Os desafios no combate à pobreza menstrual no Brasil

Enviada em 14/09/2021

A Constituição Federal de 1988, documento jurídico mais importante do país, assegura em seu Art. 6º, o direito à saúde como inerente a todos os cidadãos brasileiros. Conquanto, tal prerrogativa não é colocada com ênfase na prática quando se observa os desafios no combate à pobreza menstrual no Brasil, o que dificulta, dessa forma, a universalização desse direito tão importante. Sob esse viés, urge analisar não só a negligência estatal mas também a desigualdade social como fatores que favorecem o quadro.

Diante dessa perspectiva, faz-se necessário analisar, em primeiro plano, a negligência estatal como um dos principais desafios para resolução do problema. Nesse sentido, nota-se que o governo falha com o corpo civil ao não garantir que as mulheres tenham a possibilidade de obter produtos de higiene pessoal de forma gratuita, tendo por consequência, não apenas uma pobreza econômica mas também higiênica no país. Essa conjuntura, consoante as ideias do filósofo iluminista John Locke, configura-se como uma violação do “contrato social”, já que o Estado não cumpre com a sua função de garantir que todos os indivíduos desfrutem dos seus direitos indispensáveis, tal como a saúde, evidenciado anteriormente. Assim, faz-se mister a reformulação dessa postura estatal de forma urgente.

Além disso, vale destacar que a desigualdade social apresenta relação íntima com a existência desse cenário. De acordo com dados da “CNN Brasil”, cerca de 4 milhões de meninas não possuem acesso à itens de saúde feminina em instituições de ensino, sendo que 61% delas moram em locais sem saneamento básico. Além disso, 13 a cada 100 garotas não têm acesso à uma renda suficiente para conseguir pagar produtos como calcinhas absorventes, absorventes externos ou internos e coletores menstruais. Dado o exposto, fica evidente que a discrepância entre classes causa o problema em questão, visto que, se todos os indivíduos tivessem as condições mínimas para manter sua saúde íntima em dia, tal impasse dificilmente existiria. Tendo isso em vista, entende-se essa questão como uma problemática cuja resolução deve ser de imediato.

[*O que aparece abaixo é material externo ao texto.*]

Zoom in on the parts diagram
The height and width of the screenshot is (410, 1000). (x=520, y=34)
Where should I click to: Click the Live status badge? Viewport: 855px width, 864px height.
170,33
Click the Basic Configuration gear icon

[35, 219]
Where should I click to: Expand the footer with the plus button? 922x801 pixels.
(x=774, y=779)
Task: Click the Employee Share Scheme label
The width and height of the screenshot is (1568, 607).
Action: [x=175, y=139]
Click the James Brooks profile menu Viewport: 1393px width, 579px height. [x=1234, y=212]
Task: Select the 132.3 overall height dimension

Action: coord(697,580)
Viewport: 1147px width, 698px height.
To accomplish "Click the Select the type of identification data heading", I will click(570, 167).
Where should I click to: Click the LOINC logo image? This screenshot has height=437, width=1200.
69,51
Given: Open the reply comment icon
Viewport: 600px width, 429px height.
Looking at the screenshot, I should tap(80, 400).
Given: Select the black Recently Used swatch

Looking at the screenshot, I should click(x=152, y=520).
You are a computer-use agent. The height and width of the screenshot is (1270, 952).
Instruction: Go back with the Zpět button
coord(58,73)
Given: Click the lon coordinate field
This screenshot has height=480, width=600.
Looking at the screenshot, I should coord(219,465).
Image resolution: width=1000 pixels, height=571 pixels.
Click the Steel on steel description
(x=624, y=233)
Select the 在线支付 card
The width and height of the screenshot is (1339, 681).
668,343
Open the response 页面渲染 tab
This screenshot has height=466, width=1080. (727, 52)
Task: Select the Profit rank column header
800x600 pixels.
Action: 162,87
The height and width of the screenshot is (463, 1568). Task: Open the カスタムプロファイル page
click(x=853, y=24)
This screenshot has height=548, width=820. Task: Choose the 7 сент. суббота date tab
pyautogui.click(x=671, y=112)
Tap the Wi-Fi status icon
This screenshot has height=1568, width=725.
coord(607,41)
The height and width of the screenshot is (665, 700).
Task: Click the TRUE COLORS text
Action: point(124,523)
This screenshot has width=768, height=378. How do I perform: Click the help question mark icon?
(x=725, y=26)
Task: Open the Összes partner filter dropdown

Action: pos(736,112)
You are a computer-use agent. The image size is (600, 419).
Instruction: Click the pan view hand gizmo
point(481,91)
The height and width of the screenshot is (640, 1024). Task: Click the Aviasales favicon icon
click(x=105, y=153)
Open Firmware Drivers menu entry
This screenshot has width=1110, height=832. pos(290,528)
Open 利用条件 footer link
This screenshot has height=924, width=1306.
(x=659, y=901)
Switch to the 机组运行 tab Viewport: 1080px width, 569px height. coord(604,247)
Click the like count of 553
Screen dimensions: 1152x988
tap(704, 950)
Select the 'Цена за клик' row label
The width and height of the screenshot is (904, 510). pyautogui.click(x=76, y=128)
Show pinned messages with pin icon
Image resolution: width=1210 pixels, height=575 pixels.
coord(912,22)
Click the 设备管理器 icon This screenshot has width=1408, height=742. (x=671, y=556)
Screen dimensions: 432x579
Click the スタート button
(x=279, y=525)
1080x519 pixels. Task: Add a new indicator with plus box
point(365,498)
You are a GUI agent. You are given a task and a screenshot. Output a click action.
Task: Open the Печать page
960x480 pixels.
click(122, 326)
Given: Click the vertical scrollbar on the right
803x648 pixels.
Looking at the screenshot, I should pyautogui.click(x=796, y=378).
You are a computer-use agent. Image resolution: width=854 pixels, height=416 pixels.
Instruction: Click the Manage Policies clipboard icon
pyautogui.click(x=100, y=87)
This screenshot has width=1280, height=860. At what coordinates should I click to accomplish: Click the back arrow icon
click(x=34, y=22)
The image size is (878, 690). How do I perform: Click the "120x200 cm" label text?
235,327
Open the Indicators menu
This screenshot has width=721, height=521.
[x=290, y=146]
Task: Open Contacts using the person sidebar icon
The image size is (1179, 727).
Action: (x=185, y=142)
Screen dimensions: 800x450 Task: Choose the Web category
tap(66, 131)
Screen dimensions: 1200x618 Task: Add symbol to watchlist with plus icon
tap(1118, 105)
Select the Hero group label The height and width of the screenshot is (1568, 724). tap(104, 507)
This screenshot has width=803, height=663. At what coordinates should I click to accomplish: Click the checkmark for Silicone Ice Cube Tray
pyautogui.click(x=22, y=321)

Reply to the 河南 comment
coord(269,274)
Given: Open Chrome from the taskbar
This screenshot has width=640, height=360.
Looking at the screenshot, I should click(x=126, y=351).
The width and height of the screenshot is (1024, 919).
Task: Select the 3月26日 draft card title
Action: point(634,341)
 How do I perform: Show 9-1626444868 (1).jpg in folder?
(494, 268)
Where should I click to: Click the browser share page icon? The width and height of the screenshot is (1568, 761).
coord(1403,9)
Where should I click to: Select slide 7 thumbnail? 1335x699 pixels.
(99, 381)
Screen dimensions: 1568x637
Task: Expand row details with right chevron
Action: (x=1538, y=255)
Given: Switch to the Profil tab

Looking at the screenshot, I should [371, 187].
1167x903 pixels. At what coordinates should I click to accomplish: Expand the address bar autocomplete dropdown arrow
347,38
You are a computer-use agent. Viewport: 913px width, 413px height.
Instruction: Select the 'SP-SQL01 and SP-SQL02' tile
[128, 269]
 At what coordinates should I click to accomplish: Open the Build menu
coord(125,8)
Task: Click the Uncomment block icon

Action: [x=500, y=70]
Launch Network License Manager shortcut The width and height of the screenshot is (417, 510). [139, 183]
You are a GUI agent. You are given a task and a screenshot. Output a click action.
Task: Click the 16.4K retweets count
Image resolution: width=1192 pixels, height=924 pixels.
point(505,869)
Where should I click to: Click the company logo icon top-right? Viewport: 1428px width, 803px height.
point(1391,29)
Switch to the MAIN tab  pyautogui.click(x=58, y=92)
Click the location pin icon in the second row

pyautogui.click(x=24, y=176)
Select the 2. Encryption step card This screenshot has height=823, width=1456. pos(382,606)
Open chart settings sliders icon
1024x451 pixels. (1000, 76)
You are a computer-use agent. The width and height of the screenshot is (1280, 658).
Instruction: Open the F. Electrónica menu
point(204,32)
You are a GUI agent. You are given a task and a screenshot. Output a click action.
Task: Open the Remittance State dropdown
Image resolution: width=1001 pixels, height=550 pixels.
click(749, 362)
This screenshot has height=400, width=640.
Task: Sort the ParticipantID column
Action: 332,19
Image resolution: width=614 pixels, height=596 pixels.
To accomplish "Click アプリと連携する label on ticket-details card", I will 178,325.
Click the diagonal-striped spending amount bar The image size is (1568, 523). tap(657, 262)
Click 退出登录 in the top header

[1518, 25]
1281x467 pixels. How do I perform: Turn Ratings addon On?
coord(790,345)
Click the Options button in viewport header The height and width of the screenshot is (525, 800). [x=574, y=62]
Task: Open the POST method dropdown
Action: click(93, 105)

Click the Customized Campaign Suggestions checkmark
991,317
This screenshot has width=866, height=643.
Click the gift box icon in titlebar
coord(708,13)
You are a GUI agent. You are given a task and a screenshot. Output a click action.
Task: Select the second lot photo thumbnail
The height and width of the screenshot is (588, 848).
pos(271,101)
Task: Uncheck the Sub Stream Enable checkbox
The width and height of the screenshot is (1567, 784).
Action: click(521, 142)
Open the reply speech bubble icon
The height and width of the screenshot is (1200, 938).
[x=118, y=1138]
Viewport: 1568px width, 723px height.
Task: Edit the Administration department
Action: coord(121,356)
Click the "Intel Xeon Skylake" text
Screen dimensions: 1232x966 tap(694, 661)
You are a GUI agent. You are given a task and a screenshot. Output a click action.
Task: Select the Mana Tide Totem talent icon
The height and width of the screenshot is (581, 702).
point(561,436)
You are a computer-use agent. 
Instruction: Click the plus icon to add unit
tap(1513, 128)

Levando em conta o que foi discutido, depreende-se, portanto, que medidas sejam tomadas para combater tais obstáculos. Logo, faz-se imperioso que o Ministério da Saúde, setor governamental responsável pela administração e manutenção da Saúde, crie, por meio dos impostos recebidos, políticas públicas que distribua absorventes para a população, tal como é feito com preservativos, com o intuito de combater a pobreza menstrual no Brasil. Assim, seria possível alcançar uma sociedade na qual o Estado cumpre com o seu “contrato social”, tal qual afirma John Locke.